# Since when is 133/68 considered high blood pressure?



## notsoswoleCPA (Dec 4, 2019)

I had a physical earlier today and was wondering since when is 133/68 considered high blood pressure.  For years I have been in the low 130s for the upper number and never a peep, and today my doctor says "130 is now considered high".  FFS, for the past decade not a word, and now it is considered high?  

Sounds like a crock of sh!t to me.


----------



## Seeker (Dec 4, 2019)

It is a crock of shit. Just another way of the pharmaceutical mafia to get you on drugs


----------



## Pinkbear (Dec 4, 2019)

110/70 is the new standard.


----------



## notsoswoleCPA (Dec 4, 2019)

I could have sworn for YEARS I was told "As long as you are below 140/80, you are fine"

Am I hallucinating or suffering from some sort of Mandela Effect?


----------



## Flyingdragon (Dec 4, 2019)

New standard took effect a year or so ago.


----------



## CantTouchThis (Dec 5, 2019)

What country is this? I recently got my BP done and it came to 127/66 and got told I was gtg, but this was in tea and crumpets land.


----------



## Trump (Dec 5, 2019)

americans want everything bigger buddy even there blood pressure numbers



CantTouchThis said:


> What country is this? I recently got my BP done and it came to 127/66 and got told I was gtg, but this was in tea and crumpets land.


----------



## Texan69 (Dec 5, 2019)

notsoswoleCPA said:


> I could have sworn for YEARS I was told "As long as you are below 140/80, you are fine"
> 
> Am I hallucinating or suffering from some sort of Mandela Effect?
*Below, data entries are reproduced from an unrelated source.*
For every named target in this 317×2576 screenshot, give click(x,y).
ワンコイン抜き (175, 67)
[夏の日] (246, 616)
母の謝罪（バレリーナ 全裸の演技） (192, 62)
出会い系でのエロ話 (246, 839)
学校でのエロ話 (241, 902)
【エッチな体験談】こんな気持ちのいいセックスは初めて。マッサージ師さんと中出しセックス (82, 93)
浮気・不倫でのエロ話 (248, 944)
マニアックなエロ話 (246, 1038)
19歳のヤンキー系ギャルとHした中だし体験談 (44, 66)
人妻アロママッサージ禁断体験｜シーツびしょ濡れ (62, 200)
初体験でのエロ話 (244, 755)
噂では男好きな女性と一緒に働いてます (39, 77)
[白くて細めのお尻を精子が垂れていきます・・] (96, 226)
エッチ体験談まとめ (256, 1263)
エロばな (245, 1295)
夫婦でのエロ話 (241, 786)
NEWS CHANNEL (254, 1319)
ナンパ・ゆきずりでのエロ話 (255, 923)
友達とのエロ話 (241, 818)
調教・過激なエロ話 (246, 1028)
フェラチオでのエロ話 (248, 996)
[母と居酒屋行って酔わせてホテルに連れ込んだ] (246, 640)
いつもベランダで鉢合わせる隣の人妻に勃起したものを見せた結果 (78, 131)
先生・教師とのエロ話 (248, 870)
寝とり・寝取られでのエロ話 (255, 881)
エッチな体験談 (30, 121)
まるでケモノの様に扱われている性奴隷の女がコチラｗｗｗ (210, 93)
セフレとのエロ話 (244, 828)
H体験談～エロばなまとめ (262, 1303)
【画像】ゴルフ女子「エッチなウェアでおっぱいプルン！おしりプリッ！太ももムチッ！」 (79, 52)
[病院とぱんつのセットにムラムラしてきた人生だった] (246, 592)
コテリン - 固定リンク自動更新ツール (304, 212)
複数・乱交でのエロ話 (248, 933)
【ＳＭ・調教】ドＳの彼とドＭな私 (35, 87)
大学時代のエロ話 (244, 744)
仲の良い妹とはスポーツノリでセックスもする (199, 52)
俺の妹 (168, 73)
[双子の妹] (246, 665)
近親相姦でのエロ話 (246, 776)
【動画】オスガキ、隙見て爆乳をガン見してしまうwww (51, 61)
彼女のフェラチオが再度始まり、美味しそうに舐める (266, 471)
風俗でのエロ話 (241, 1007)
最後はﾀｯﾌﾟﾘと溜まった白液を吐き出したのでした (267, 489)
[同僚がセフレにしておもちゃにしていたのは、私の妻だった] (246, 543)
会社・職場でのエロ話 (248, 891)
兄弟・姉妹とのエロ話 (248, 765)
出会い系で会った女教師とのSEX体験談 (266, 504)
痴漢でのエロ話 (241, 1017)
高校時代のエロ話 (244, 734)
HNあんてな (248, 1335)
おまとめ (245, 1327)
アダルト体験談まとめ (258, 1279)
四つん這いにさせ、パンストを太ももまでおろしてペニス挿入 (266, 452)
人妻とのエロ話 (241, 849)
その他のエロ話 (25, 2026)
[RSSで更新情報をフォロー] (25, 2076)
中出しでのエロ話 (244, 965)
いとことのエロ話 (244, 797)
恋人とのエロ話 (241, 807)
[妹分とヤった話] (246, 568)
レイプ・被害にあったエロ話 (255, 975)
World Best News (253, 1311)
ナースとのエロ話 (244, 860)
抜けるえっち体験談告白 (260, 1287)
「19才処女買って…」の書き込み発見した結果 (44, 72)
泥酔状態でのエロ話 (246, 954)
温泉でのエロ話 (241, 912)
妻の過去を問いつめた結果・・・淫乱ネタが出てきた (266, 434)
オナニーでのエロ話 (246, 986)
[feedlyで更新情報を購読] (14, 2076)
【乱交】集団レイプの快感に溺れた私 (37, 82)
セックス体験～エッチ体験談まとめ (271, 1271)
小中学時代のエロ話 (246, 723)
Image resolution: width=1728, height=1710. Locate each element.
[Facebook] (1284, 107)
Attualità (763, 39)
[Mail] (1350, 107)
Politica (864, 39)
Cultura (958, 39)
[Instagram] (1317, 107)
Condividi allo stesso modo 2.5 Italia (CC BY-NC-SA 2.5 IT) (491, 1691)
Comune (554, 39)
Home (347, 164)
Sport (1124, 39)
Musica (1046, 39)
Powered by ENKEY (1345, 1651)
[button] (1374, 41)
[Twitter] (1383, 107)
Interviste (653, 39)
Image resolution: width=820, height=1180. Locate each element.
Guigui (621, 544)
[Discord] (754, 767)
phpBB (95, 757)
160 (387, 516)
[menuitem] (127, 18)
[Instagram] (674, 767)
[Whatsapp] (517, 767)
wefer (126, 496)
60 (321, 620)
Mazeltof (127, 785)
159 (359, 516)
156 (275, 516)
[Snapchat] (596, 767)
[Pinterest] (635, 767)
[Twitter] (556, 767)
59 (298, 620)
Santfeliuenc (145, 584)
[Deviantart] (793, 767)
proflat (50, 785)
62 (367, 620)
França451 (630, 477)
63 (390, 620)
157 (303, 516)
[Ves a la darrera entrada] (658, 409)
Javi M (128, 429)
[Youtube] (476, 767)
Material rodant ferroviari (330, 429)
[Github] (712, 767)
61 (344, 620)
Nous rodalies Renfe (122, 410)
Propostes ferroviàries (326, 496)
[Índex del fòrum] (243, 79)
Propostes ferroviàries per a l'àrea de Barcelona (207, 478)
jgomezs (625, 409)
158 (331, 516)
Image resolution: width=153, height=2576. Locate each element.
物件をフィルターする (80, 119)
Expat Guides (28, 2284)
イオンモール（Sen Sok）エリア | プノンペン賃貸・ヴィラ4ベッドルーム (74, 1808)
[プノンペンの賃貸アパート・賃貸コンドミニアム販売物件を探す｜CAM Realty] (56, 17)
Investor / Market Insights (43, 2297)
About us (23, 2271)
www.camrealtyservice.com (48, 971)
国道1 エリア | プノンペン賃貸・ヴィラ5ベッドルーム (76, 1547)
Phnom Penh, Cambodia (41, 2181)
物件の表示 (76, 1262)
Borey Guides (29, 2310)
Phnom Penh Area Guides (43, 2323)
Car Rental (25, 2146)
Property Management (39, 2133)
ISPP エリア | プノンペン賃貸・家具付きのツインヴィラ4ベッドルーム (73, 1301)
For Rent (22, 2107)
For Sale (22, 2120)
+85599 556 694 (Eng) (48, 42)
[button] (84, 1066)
Yes that’s what I have been told. I tend to stick at 120/60 or so and my doctor is very please with that. Wonder why they lowered the standard? Maybe to get people focused on it before it gets even higher who knows. I’ve even heard it can depend on your race, not sure if it’s true but been told some races tend to be a bit higher than others.


----------



## notsoswoleCPA (Dec 5, 2019)

Texan69 said:


> Yes that’s what I have been told. I tend to stick at 120/60 or so and my doctor is very please with that. Wonder why they lowered the standard? Maybe to get people focused on it before it gets even higher who knows. I’ve even heard it can depend on your race, not sure if it’s true but been told some races tend to be a bit higher than others.



I'm 75% European 25% Asian.  I am overweight though, even though I did lose weight.  Now that my TRT doc put me on Cytomel, I'll probably be able to drop some fat too...


----------



## snake (Dec 5, 2019)

Flyingdragon said:


> New standard took effect a year or so ago.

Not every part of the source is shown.